Task instructions — Reply with nothing but the number of lines in the data below where the word "height" occurs.

╭──

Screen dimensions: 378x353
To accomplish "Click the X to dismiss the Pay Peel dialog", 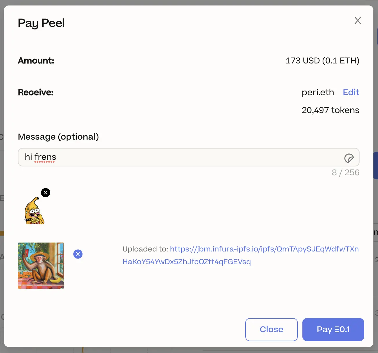I will click(358, 20).
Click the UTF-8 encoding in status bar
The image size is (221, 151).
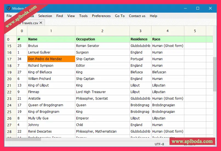pos(159,144)
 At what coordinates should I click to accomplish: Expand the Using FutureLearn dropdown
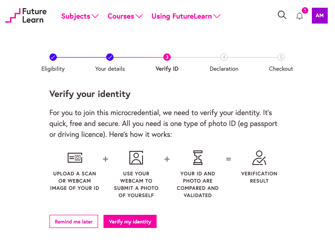tap(186, 16)
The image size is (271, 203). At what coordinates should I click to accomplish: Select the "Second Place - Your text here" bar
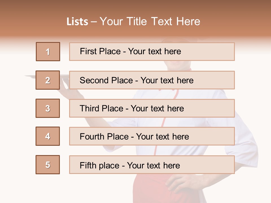pyautogui.click(x=152, y=80)
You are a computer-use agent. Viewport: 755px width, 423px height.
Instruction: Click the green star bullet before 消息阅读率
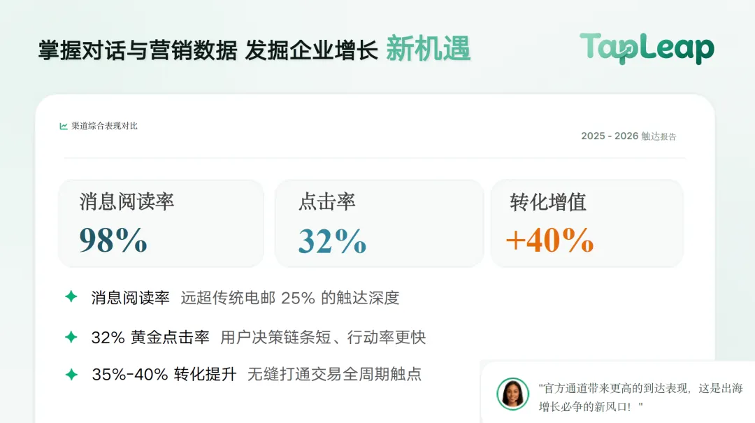[71, 296]
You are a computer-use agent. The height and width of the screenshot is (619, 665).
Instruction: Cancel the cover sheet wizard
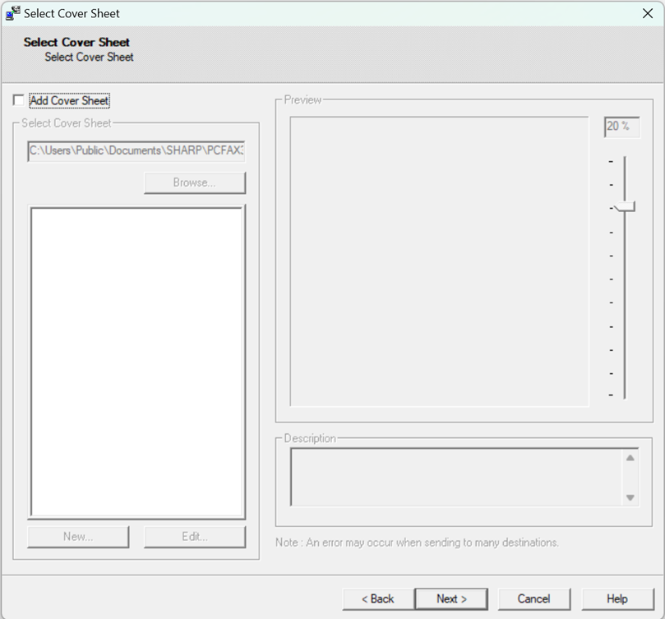pyautogui.click(x=533, y=598)
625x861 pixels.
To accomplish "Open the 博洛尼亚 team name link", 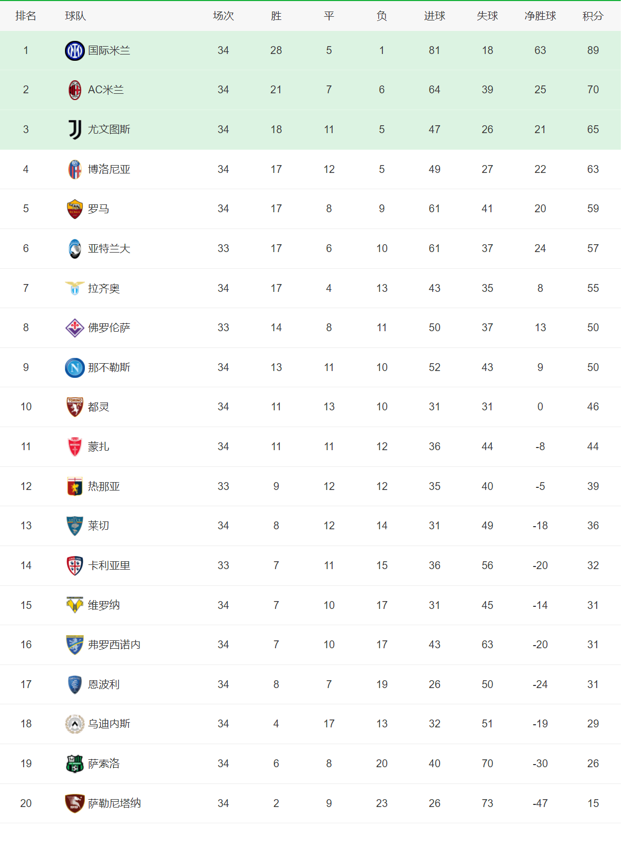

╰──

Response for this exercise — 2